Ksplice and kpatch offer similar live kernel patching services on a Linux system, but differences between function-level services and technical support showcase their differences.

For high-priority systems, it's difficult -- and often impossible -- to reboot a server. You can update nearly...

every part of a Linux system without needing to reboot -- except for kernel patching. With kernel patching, you'll need to use either Ksplice or kpatch to update without a reboot.

Ksplice was originally developed as the first open source tool to apply live kernel patching. In 2011, Oracle acquired Ksplice and offered support for Oracle Linux. With that acquisition, Oracle dropped support for Red Hat Enterprise Linux (RHEL) and offered a 30-day trial version instead. At the same time, Oracle changed its support strategy, and the Oracle Linux kernel became a requirement to qualify for support on production systems. However, the software is available for free on desktop Linux systems, including Fedora and Ubuntu.

Since Ksplice is open source, there is no technical reason why you could not use it on RHEL. Since RHEL is an enterprise distribution, support on the OS is essential, and Red Hat has chosen not to do anything with Ksplice, but instead to offer kpatch. Red Hat developed kpatch and released it as open source software. It is fully merged into the version 4.0 Linux kernel.

Since RHEL is an enterprise distribution, support on the OS is essential, and Red Hat has chosen not to do anything with Ksplice, but instead to offer kpatch.

Ksplice and kpatch analyze new lines of code that are applied through the patch. The systems run the diff command on the patch and the current kernel version, which exposes the differences that you will apply. As long as the patch does not make important changes to the kernel's data structures, you can apply it as a live patch. To apply the patch, the execution of the computer is frozen temporarily so that either Ksplice or kpatch is the only software running. Next, it ensures that the patch won't modify any functions that are currently being executed. Both Ksplice and kpatch will modify the beginning of the changed functions so that the next time the kernel refers to them, the tools will use the updated functions. Once the tools change all in-memory data structures, the kernel can resume its work.

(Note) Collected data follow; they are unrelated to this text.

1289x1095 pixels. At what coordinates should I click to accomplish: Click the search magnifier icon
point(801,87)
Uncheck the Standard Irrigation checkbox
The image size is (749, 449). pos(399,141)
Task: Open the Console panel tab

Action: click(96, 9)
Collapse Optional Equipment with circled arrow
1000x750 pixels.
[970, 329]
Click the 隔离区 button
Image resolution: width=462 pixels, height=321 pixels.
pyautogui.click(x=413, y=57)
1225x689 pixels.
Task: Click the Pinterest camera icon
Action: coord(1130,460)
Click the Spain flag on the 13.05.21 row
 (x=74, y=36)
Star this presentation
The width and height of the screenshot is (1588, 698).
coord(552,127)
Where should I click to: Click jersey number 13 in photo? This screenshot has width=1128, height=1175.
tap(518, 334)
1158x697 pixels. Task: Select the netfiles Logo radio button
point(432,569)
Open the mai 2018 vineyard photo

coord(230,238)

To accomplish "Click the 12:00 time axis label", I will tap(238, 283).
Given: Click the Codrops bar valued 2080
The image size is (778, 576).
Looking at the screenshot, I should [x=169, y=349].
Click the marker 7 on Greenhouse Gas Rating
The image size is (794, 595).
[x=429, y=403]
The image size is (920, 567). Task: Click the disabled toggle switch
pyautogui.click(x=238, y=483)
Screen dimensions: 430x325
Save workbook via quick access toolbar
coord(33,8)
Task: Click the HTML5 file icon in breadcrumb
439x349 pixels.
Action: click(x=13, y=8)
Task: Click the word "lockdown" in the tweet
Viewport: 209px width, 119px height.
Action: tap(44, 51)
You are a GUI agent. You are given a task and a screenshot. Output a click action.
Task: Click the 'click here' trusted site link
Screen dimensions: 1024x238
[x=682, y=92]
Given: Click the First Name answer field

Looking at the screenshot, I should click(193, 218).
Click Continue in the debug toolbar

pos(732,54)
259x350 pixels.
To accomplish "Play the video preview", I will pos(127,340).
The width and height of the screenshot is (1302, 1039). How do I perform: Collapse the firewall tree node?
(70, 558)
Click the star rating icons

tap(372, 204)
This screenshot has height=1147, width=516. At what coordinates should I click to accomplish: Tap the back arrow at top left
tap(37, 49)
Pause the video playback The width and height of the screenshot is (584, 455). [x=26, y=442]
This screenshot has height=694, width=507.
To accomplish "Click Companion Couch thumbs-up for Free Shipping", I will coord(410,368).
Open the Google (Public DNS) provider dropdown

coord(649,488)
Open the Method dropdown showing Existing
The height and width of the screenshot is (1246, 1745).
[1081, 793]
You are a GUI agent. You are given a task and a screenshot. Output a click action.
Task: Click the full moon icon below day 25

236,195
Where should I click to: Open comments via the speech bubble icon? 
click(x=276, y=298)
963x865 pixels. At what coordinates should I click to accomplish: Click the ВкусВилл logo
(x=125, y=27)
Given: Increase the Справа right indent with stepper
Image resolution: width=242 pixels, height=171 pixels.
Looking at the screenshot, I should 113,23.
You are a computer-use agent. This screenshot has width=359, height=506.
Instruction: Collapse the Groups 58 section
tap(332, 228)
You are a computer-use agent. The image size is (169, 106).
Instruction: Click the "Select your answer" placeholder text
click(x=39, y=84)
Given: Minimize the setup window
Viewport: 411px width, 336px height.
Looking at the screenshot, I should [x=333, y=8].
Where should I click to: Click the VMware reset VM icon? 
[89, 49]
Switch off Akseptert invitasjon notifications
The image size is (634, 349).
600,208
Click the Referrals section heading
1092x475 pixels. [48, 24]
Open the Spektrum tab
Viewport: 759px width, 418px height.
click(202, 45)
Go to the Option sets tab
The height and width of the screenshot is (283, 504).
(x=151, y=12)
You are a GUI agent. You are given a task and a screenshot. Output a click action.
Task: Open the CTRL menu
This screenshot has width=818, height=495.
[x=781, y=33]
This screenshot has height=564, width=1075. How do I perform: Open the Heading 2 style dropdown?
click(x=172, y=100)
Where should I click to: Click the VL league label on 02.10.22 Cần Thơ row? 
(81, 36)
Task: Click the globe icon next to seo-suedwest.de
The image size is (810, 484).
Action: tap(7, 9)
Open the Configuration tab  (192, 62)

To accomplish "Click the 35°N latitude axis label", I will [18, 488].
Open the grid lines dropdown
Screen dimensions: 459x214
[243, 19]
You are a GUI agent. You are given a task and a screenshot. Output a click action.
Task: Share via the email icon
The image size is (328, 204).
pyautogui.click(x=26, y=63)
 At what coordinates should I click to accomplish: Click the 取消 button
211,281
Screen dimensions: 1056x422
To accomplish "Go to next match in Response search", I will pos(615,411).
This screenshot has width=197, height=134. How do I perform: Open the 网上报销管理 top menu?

Kpatch works in a similar way as Ksplice; live kernel patching runs through a core kernel module that is addressed by a set of user space utilities. Kpatch performs the kernel patching itself at a function level and addresses updates function by function. It installs the new function and then routes the function call to the new function instead of the old function. Like Ksplice, kpatch won't apply any changes to the kernel's internal data structures.

Which live kernel patching extension should I use?

From a technical perspective on live kernel patching extensions, Ksplice and kpatch are very similar. However, kpatch deals with some functions less efficiently than Ksplice. Ksplice can patch almost any part of the kernel, while kpatch can only patch functions. Ksplice offers user space patching, which allows users to patch critical components such as glibc and openssl. Ksplice also offers more comprehensive safety checks to ensure that users cannot call removed functions. Since Red Hat banned Ksplice, you should use Oracle Linux to receive all of the benefits that Ksplice offers.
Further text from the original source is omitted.